Lavoro sul tempo, sull’apertura delle emozioni che coinvolge anche un’attenzione tutta particolare per lo spazio, iper-luogo in cui si rispecchia l’incertezza e l’indagine introspettiva del protagonista tipico di Tarkovskij (artista, poeta o semplice uomo smarrito in un presente materialista e razionale). Nel tentare di rintracciare alcuni tra esemplificativi esempi di Tarkovskij contro i dettami del realismo imperante nella cinematografia sovietica, prendiamo un film per decade nella carriera del regista sovietico. Idealmente, tre capitoli in cui il rapporto tra tempo e spazio si fa più rappresentativo di un’originalissima poetica che è anche filosofia di vita.
Andrej Rublëv – Il luogo della Storia
Una natura sconvolta dalla guerra si trova già in L’infanzia di Ivan (1962), primo lungometraggio di Tarkovskij.

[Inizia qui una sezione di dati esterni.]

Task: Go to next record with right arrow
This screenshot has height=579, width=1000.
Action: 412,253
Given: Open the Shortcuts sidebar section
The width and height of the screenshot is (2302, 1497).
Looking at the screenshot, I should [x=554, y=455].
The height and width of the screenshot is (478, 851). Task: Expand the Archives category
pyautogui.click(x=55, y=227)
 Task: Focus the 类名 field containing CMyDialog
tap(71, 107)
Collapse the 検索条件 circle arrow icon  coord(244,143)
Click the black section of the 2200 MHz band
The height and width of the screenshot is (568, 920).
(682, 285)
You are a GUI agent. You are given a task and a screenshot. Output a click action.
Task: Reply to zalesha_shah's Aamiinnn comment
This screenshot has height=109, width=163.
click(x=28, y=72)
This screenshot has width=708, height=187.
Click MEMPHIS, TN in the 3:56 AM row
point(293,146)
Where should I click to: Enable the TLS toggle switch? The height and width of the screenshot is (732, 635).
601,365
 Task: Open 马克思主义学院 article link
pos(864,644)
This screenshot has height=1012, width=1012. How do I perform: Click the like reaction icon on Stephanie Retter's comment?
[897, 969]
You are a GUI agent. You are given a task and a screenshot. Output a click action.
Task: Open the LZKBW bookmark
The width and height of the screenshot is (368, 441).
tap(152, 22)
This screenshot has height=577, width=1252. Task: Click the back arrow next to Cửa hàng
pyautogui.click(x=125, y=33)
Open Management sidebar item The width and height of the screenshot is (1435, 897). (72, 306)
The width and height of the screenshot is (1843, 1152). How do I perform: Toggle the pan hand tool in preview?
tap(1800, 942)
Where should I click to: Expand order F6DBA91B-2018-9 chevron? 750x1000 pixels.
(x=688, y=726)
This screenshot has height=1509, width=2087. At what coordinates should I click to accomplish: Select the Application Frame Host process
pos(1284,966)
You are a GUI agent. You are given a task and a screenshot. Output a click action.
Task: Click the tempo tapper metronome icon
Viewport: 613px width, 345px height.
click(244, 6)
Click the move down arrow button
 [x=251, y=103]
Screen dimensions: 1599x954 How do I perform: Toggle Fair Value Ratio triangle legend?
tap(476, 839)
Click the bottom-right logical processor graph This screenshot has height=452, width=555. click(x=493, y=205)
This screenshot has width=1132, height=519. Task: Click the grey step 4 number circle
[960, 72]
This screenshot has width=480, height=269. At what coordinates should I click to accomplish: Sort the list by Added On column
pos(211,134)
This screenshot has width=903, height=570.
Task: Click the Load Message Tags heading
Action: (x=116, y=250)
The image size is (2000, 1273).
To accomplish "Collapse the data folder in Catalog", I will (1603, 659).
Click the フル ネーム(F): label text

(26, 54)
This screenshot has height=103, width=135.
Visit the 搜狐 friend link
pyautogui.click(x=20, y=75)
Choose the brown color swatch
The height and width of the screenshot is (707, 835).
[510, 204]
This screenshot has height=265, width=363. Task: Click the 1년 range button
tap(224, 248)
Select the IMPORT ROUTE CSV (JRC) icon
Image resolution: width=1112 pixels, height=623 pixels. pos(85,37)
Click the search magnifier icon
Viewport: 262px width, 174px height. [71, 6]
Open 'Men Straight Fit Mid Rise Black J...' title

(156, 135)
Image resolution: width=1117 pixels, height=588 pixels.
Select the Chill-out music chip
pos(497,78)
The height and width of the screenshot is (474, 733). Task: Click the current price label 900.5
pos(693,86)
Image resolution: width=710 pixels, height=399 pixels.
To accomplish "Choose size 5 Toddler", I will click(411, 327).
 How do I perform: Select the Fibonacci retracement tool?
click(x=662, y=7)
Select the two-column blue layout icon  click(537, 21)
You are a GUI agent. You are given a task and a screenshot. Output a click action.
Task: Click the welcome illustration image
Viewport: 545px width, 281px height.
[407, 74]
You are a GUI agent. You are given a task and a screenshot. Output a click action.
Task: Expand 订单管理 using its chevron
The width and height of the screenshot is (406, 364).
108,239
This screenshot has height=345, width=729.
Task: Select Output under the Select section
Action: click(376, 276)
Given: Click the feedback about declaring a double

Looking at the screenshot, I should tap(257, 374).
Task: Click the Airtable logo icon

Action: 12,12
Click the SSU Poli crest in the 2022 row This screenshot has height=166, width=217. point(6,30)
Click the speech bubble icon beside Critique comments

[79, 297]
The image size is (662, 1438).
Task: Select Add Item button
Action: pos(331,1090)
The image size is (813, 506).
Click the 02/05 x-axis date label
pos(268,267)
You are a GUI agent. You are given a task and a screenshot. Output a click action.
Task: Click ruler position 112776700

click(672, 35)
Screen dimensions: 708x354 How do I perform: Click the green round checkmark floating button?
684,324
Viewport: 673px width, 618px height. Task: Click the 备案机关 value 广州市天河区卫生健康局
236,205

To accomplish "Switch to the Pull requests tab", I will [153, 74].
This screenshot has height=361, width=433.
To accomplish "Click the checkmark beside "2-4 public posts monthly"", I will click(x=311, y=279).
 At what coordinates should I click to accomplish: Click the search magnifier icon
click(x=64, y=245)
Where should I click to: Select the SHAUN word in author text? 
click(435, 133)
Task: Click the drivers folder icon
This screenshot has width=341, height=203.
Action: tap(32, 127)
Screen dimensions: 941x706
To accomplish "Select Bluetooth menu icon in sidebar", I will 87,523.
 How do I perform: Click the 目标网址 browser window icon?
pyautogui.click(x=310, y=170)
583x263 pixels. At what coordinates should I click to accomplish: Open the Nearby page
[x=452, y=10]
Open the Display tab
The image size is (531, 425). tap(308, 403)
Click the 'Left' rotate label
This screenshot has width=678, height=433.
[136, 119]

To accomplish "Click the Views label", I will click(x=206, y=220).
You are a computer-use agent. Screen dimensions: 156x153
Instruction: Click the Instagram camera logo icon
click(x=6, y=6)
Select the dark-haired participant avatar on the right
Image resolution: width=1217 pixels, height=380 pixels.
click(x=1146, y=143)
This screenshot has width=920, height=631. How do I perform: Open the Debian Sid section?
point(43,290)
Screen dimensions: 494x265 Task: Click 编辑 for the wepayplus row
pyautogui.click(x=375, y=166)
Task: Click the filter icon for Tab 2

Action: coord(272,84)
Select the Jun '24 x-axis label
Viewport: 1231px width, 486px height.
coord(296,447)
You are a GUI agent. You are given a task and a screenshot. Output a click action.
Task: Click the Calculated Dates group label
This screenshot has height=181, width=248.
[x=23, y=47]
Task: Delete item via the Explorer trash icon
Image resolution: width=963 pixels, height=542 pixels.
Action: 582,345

Un paesaggio attraversato dalla resistenza russa contro l’avanzata tedesca durante la Seconda Guerra Mondiale, in cui si muovono la tragedia personale di Ivan e quella collettiva di un’umanità divisa, in lotta con sè stessa, che già denota l’attenzione alla dimensione dell’interiorità e del sogno che avrebbe caratterizzato la sua cinematografia.
Per il film successivo si sposta in tutt’altra epoca: nel turbolento quindicesimo secolo delle conquiste tatare-mongole. Andrej Rublëv (1966), epico racconto biografico sul monaco e pittore di icone Andrej Rublëv (Anatolij Solonicyn, frequente collaboratore del regista) è anche affresco di un’epoca e sguardo paradigmatico sulla natura dell’artista. La sequenza di apertura del film, il volo in mongolfiera dal tetto di una chiesa basterebbe da sola a esemplificare uno sguardo d’artista, che abbraccia un’epoca e un luogo e, per definizione, sensibile a essi.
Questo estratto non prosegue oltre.